Sep 16 2009

Being Structured and Having Semantics is not Enough

Published by Ian Davis at 9:02 pm under Random Stuff

Jonathan Rochkind describes a very typical decision sequence when working with MARC data:

Frequently the answer to “How do I get this piece of data I want” is along the lines of: “Well, it’ll be in this field, UNLESS this other field is X, in which case it’ll be in field Y, UNLESS field Y is being used for Z to try to and figure out if Z look at fixed fields a, b, and c, the different combinations of all three of which determine that, but there’s no guarantee they’re filled out correct. Oh, and that’s assuming it’s a post-1972 record, in older records they did things entirely differently and put the data over in field N. Oh, and ALL of that is assuming this is AACR2 data, the corpus also includes Rare Books and Manuscripts data, and those guys do things entirely differently, although it’s still in MARC, you’ve got to look in this OTHER field for it. First check fixed field q to see if it’s RBM data, and hope fixed field q is right. Oh, and don’t forget to check if it’s encoded in UTF-8 or MARC-8 by checking this other fixed field, which we know is wrong most of the time.”

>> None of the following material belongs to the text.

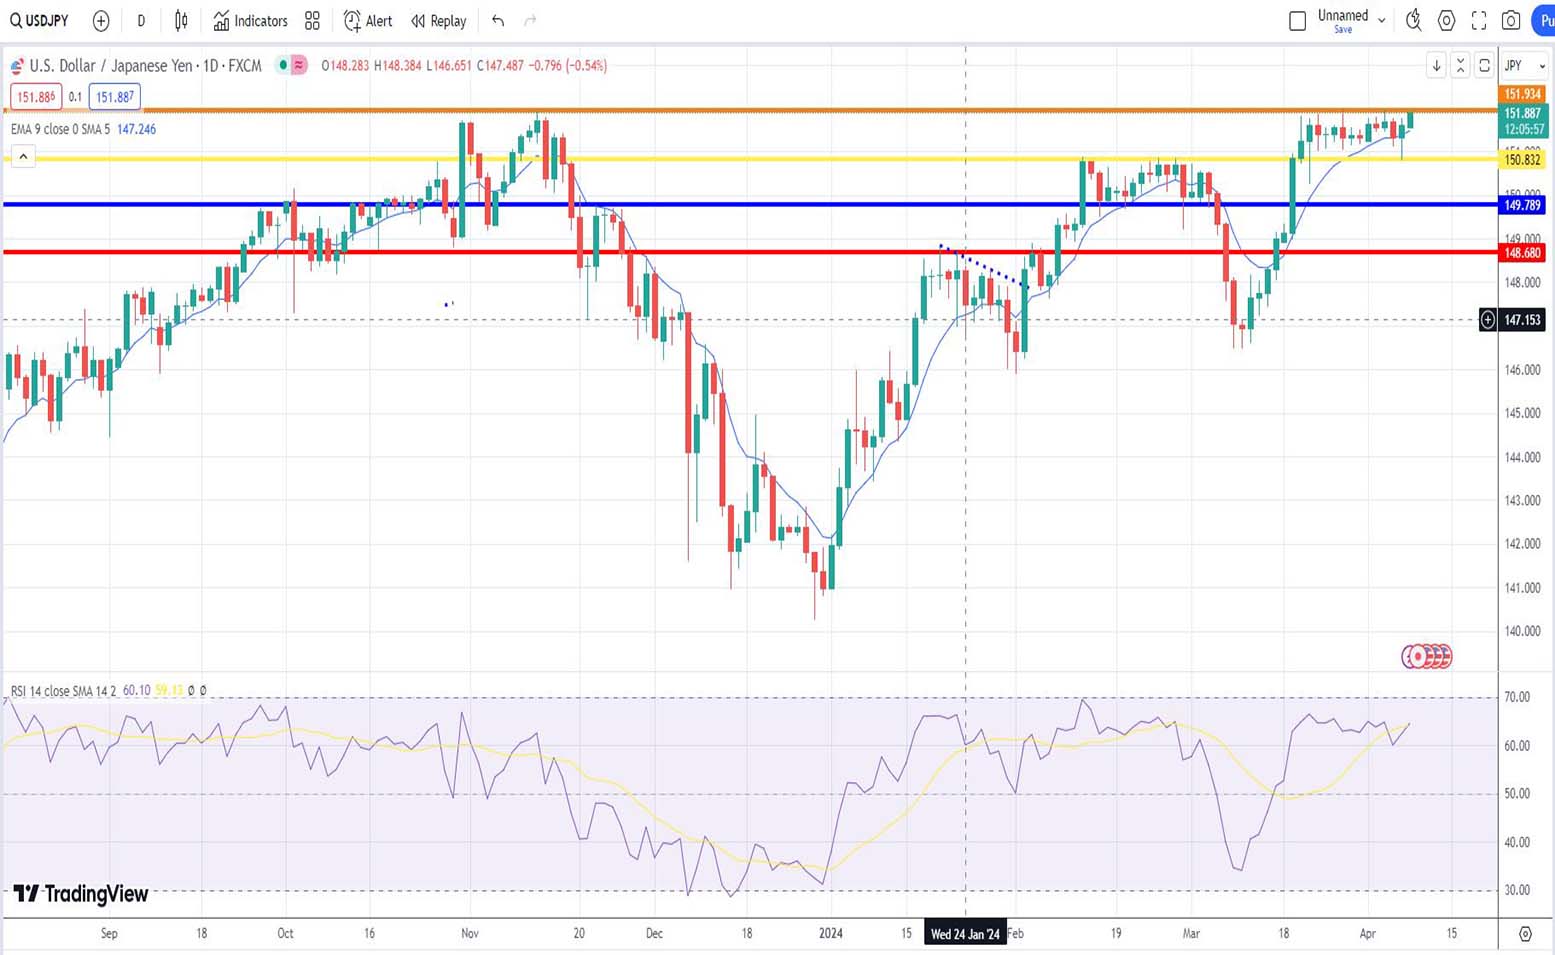
Task: Open the D timeframe interval dropdown
Action: pos(141,20)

For non-librarians, MARC is a structured data format whose fields have well-defined and rather precise semantics. The missing pieces are that the data structure is not self-describing and there is no strategy for discovering the rules (apart from a human reading the documentation and then encoding the rules in code).

2 responses so far

2 Responses to “Being Structured and Having Semantics is not Enough”

  1. [...] This post was mentioned on Twitter by LeeFeigenbaum, infopeep and semanticaweb. semanticaweb said: Being Structured and Having Semantics is not Enough: Jonathan Rochkind describes a very typical decision sequenc.. http://bit.ly/3wyb1Z [...]

  2. Jonathan Rochkindon 16 Sep 2009 at 11:25 pm

    Thanks for the quote. The point I was trying to get across is that it’s not JUST the lack of documentation here that’s a problem though, it’s the baroqueness of the logic for figuring out what’s what.

    Although the two aren’t un-related, I guess. The baroqueness arises in part because there aren’t any clearly written rules in one place, they evolve piecemeal over time one hacky part at a time.

    I’m not even sure it’s accurate to say that, even for librarians, MARC fields have well-defined and precise semantics that are widely understood and agreed upon.